Trecho do documento:

Por intermédio do euro, as empresas estão conseguindo, de forma indirecta, impor as mudanças que sempre defenderam. Neste sentido, o euro vem sendo chamado de "cavalo de Tróia". Evidentemente, haverá uma grande pressão também sobre empresas com menor competitividade. A transparência de preços deve mudar o comportamento nos mercados. Os preços tenderão a convergir rapidamente, acirrando ainda mais a competitividade. Só para se ter uma ideia, hoje, apesar da livre circulação dos bens, o preço de um automóvel pode variar de país a país até 50% para o mesmo modelo.
O capitalismo na Europa, principalmente depois da Segunda Guerra Mundial, foi caracterizado por uma forte presença do Estado pressionado pelas forças sociais para equilibrar e domesticar as forças do mercado. Criou-se o famoso Estado de bem-estar social, hoje alvo de forte ataques políticos e ideológicos, em contraposição ao capitalismo mais selvagem dos EUA, cujo modelo económico está sendo projectado como a melhor forma de organizar a economia capitalista avançada. O que as forças do mercado não conseguiram por meio do debate político nacional estão conseguindo por critérios aparentemente técnicos e pelo Banco Central Europeu.
A moeda é um aspecto essencial da soberania e, portanto, um instrumento de governo e não somente de funcionamento do mercado. Em primeiro lugar, a unificação da moeda limita de uma vez por todas uma série de disposições dos governos nacionais para interferir no processo económico. Por exemplo, o uso de políticas cambiais para aumentar a competitividade ou o uso de deficit orçamentário no contexto de políticas keynesianas, visando o combate ao desemprego. A unificação monetária não cancelou as nações, mas anulou uma parte de sua soberania. Em tese, a soberania perdida em nível nacional poderia ser recuperada em nível comunitário, mas isso não faz parte do projeto.
É importante enfatizar que não é a unificação monetária que começou a erodir o poder de intervenção dos governos nacionais. A globalização dos mercados financeiros e o crescente poder das empresas multinacionais já exigem há tempo a transferência de poder político a um nível supranacional. Mas a União Europeia nem teria peso económico para isso. Hoje o volume do seu orçamento corresponde a 1,3% do PIB total dos 15 países membros. Bastante inferior ao orçamento federal dos EUA, de 30% do PIB.
Paralelamente, há uma incrível falta de infra-estrutura política ao lado do Banco Central Europeu. Ficou famosa a pergunta de Kissinger: "quando quero falar com a Europa, a quem devo me dirigir?". Será que hoje a resposta é "a Wim Duisenberg", este ilustre membro do Partido Social Democrata holandês, nomeado primeiro presidente do BCE com aval do governo alemão?
O euro é apresentado no contexto da abertura comercial, globalização e formação inevitável do Estado europeu. Mas não escapa a ninguém a falta de entusiasmo da população, que está mais preocupada com os 17 milhões de desempregados na UE. Pesquisas de opinião indicam que metade da população ainda não consegue imaginar o que está acontecendo. A revista Economist não exclui um fracasso da unificação monetária por se adiantar demais à opinião pública. Ainda que pareça tratar-se de um processo amadurecido desde o Tratado de Roma, em 1957, o euro aparece perante a população comum como algo imposto de cima.

Linhas de dados:
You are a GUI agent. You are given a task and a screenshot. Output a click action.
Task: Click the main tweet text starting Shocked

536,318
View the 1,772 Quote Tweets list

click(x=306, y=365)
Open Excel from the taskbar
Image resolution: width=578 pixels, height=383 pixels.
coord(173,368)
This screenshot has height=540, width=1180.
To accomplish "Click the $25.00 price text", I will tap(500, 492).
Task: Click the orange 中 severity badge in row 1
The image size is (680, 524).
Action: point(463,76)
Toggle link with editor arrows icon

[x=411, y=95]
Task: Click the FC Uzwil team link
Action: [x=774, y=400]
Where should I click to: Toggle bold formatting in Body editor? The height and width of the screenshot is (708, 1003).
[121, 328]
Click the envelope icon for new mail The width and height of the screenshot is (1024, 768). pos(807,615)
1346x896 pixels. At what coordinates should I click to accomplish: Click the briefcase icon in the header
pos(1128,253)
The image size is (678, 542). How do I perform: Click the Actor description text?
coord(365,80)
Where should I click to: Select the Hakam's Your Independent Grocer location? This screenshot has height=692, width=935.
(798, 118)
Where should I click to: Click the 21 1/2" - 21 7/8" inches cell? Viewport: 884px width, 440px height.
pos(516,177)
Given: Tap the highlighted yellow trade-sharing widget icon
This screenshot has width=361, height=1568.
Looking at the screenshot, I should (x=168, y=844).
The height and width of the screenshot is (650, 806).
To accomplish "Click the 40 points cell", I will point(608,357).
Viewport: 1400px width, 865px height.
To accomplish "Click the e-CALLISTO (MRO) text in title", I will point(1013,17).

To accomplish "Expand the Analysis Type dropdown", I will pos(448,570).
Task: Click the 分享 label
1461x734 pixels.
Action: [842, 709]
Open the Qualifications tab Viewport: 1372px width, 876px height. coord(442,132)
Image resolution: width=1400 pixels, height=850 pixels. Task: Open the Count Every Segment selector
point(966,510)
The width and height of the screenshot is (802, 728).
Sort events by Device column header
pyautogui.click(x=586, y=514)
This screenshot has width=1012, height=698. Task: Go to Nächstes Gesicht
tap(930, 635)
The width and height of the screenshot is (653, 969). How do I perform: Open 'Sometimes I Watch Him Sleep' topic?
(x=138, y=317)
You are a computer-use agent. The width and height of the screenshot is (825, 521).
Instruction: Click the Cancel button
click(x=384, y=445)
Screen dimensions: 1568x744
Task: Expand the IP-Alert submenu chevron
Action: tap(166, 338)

Tarefa escrita 1:
Responda com base no texto sobre o euro:
(a) Até quanto pode variar de país a país o preço de um automóvel do mesmo modelo?
(b) A que percentagem do PIB total dos 15 países membros corresponde o orçamento da União Europeia?
(c) Quantos desempregados há na UE?
Tarefa escrita 2:
Prossiga o texto sobre o euro a partir da última frase apresentada.

Resposta da tarefa 1:
(a) Até 50%.
(b) A 1,3%.
(c) 17 milhões.

Resposta da tarefa 2:
Os sindicatos estão sendo envolvidos ainda mais na rivalidade económica entre nações e regiões. A luta pela competitividade se dará através do mercado de trabalho, já que todas as outras variáveis serão fixadas. Excluiu-se assim dessa lógica qualquer pretensão de se chegar a uma unificação salarial ou negociação em nível europeu. Pelo contrário, aumenta a pressão para maior descentralização da política salarial, concessões nas regras trabalhistas e negociações caso a caso. À medida que o capital se tornar mais móvel, o trabalho irá ficando na defensiva. Os próprios cortes orçamentários para atingir os critérios de Maastricht, envolvendo benefícios de previdência e saúde, já aumentaram a desigualdade de renda nos países envolvidos.
As elites europeias prometeram que a nova Europa conseguirá competir no mercado globalizado e com o tempo criará emprego. Na realidade, a aposta é criar emprego baseado em desregulamentação, trabalho informal e temporário. A palavra de ordem: "todos os poderes ao mercado".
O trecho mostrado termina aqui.